Beke gehört zur rechtsextremen Organisation „Jugendbewegung der 64 Komitate“ (Hatvannégy Vármegye Ifújsági Mozgalom, HVIM), die sich zum Ziel gesetzt hat, die In- und Auslandsungarn miteinander zu vereinen und das ehemalige „Großungarn“, auf das die „64 Komitate“ anspielen, wiederherzustellen. Zu „Großungarn“ gehört nach Auffassung der Extremisten auch Siebenbürgen, das 1918, nach dem Ende des Ersten Weltkrieges, infolge eines Volksentscheids und des Friedensvertrags von Trianon (1920) von Österreich-Ungarn losgelöst und mit Rumänien vereinigt wurde.
Die HVIM bezeichnete das Vorgehen gegen Beke als „absurde Diffamierung“. Unter dem Motto „Je suis Beke“ demonstrierten mehrere Hundert Menschen am Mittwoch in Targu Secuiesc gegen Bekes Verhaftung.
In Rumänien leben etwa 1,2 Millionen Ungarn, die meisten von ihnen im mittelsiebenbürgischen „Szeklerland“ - den Landeskreisen Harghita, Covasna und einem Teil von Mures -, wo sie die Bevölkerungsmehrheit stellen. Hier häuften sich in den letzten Jahren ethnisch gefärbte Zwischenfälle auf beiden Seiten. Am Mittwoch wurde beispielsweise Petras Janos Laszlo, der Sänger der ungarischen Rockgruppe Karpatia, wegen „ultranationalistischen und antirumänischen“ Botschaften bei einem Konzertauftritt in Rumänien angeklagt.

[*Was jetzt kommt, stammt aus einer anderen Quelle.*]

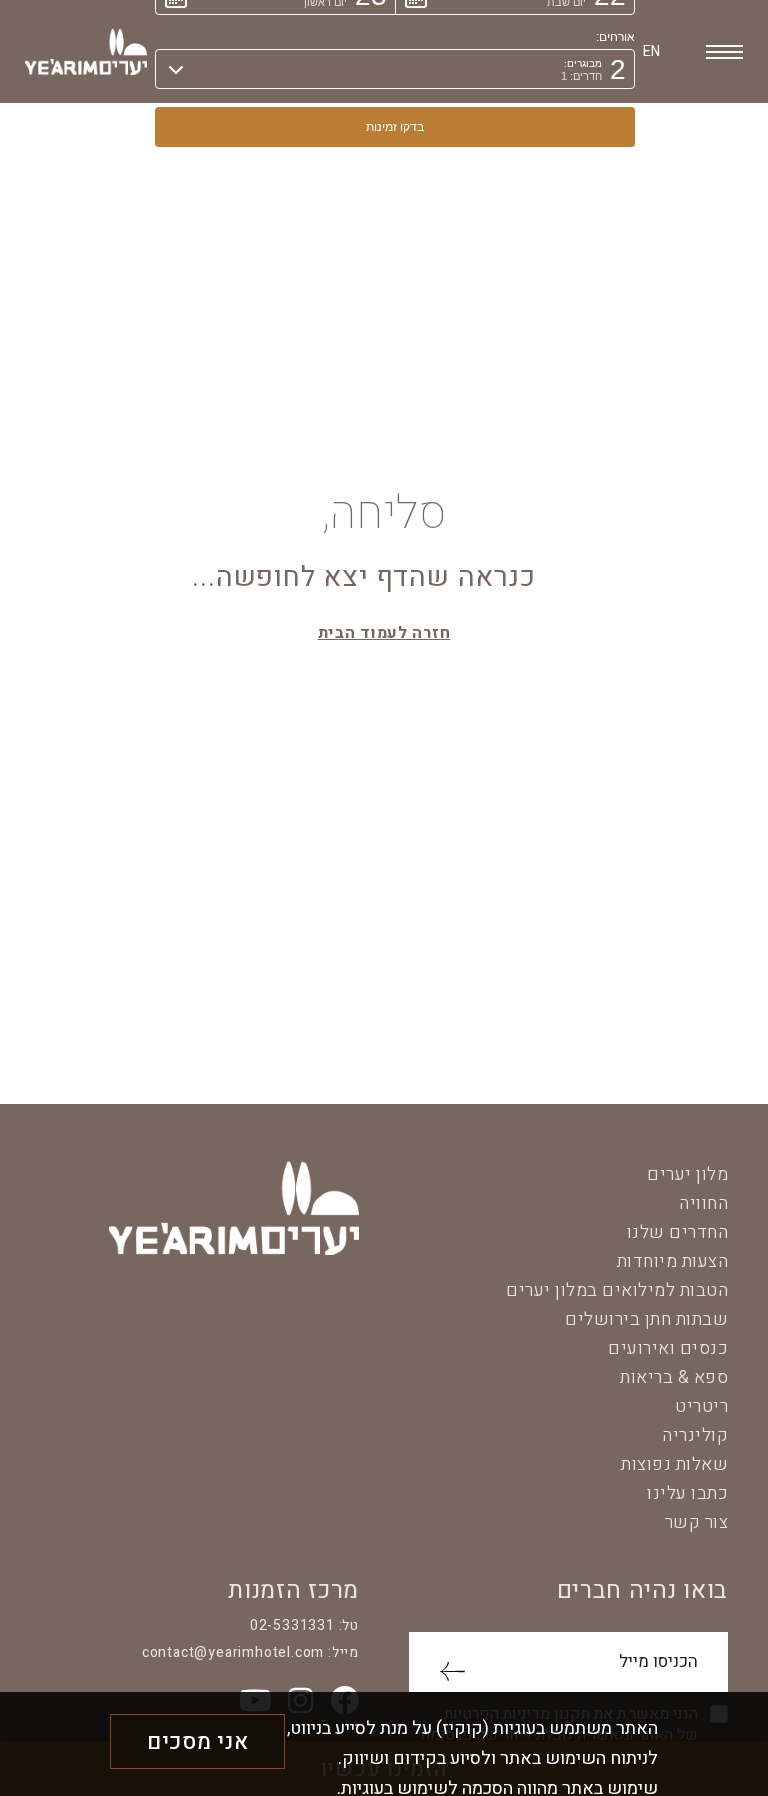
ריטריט (701, 1406)
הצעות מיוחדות (673, 1261)
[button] (395, 69)
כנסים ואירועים (668, 1348)
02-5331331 (292, 1625)
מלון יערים (687, 1174)
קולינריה (695, 1435)
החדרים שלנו (678, 1232)
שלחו (452, 1672)
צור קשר (697, 1522)
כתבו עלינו (687, 1493)
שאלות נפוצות (674, 1464)
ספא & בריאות (674, 1377)
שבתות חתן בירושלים (646, 1319)
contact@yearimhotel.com (233, 1652)
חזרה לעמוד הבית (384, 633)
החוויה (703, 1203)
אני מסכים (197, 1742)
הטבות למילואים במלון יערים (617, 1290)
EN (651, 51)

Auch der ungarischstämmige Rumäne Csibi Barna wurde wegen Verbreitung fremdenfeindlicher Symbole angeklagt - er hatte unter anderem T-Shirts mit Großungarn-Karten verkauft. Barna steht bereits wegen der „öffentlichen Hängung“ einer Puppe, die den rumänischen Revolutionär Avram Iancu verkörpern sollte, vor Gericht. 2013 war wiederum wochenlang der Fall einer rumänischen Schülerin aus Covasna in den Schlagzeilen. Die Jugendliche erhielt verbale Angriffe bis hin zu Morddrohungen, weil sie zum ungarischen Nationalfeiertag ein Haarband in den Farben der rumänischen Nationalflagge trug, das ihr die Lehrerin in der Schule wegnahm.

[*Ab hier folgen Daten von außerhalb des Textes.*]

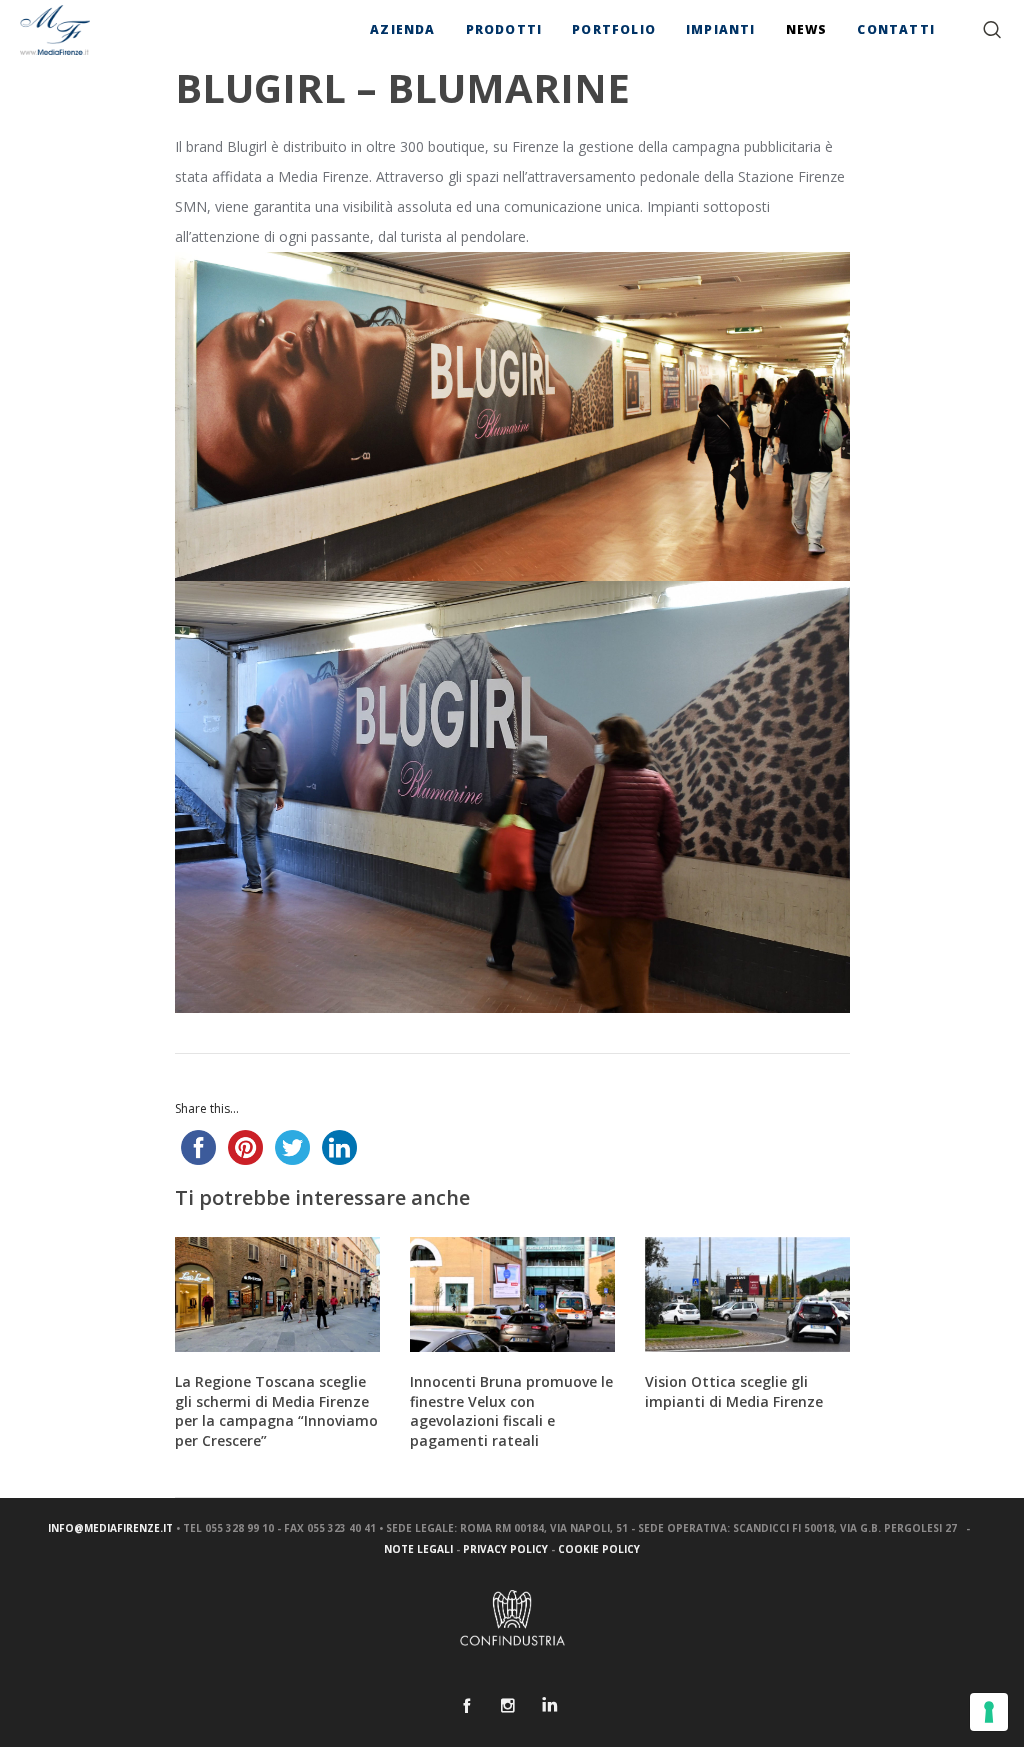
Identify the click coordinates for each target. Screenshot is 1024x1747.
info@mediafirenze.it (110, 1528)
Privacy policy (505, 1549)
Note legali (418, 1549)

Historisch gesehen beschränken sich die Ausschreitungen keineswegs auf Einzeltaten einiger Extremisten. Berüchtigt - und immer noch weitgehend ungeklärt - sind die gewalttätigen Ausschreitungen zwischen Rumänen und Rumänienungarn vom März 1990 in Targu Mures, bei denen fünf Menschen getötet und 300 verletzt wurden. Doch inzwischen fristen ultranationalistische Phänomene höchstens eine marginale Existenz: Im Jahr 2000 war der inzwischen verstorbene Vorsitzende der „Großrumänienpartei“ (PRM), Corneliu Vadim Tudor, noch zweitgereihter Präsidentschaftskandidat und konnte praktisch ungehindert anti-ungarische Propaganda verbreiten; Gheorghe Funar, der bis 2004 amtierende PRM-Bürgermeister der zweitgrößten rumänischen Stadt Cluj Napoca, ließ unter anderem Bänke und Mistkübel in den Farben der rumänischen Trikolore streichen - heute ist die PRM keine parlamentarische Partei mehr.
Für Anspannung im interethnischen Verhältnis sorgt derzeit die immer lauter werdende Forderung nach Lokalautonomie für das Szeklerland, die von der rumänischen Seite immer wieder mit dem Argument abgewiesen wird, dass die Verfassung einen „nationalen Einheitsstaat“ festschreibe. Während die traditionsreiche Demokratische Union der Ungarn in Rumänien (UDMR) das Autonomiedesiderat mit moderaten Mitteln einfordert, sind die Botschaften der von der UDMR abgespaltenen „Volkspartei der Siebenbürgischen Ungarn“ (PPMA) unter dem calvinistischen Bischof und „Revolutionspastor“ Laszlo Tökes deutlich radikaler - so forderte Tökes beispielsweise für das Szeklerland ein „Protektorat“ durch Ungarn.
Als politische Lappalie, verbal jedoch verhängnisvollen diplomatischen Schlagabtausch ist der sogenannte „Flaggenstreit“ von 2013 zu bezeichnen, als eine rumänische Lokalbehörde die Verwendung der Szeklerfahne als Regionalsymbol zu verhindern versuchte und diese anschließend in ganz Ungarn auf zahlreichen öffentlichen Gebäuden, einschließlich des Parlamentsgebäudes in Budapest, gehisst wurde. Nach mehreren Gerichtsfällen ist es im Szeklerland nun erlaubt, entsprechende Symbole zu verwenden.
Große mediale Aufregung verursachte auch die Erleichterung der Gewährung der ungarischen Staatsbürgerschaft an Rumänienungarn ab 2011, von der rund 300.000 rumänische Staatsbürger Gebrauch machten, oder die von der rumänischen Regierung geplante Verwaltungsreform, bei der das Szeklerland zwei verschiedenen Regionen zugeteilt werden sollte.
Da der ungarische Premier Viktor Orban am Donnerstag seine „Besorgnis“ über die Ermittlungen gegen „ungarische Politiker“ in Siebenbürgen äußerte und eine angebliche „Kehrtwende“ bezüglich der Minderheitenrechte in Rumänien, insbesondere bezüglich des Unterrichts in ungarischer Sprache, beanstandete, sind auch diesmal Verstimmungen auf diplomatischer Ebene zu erwarten.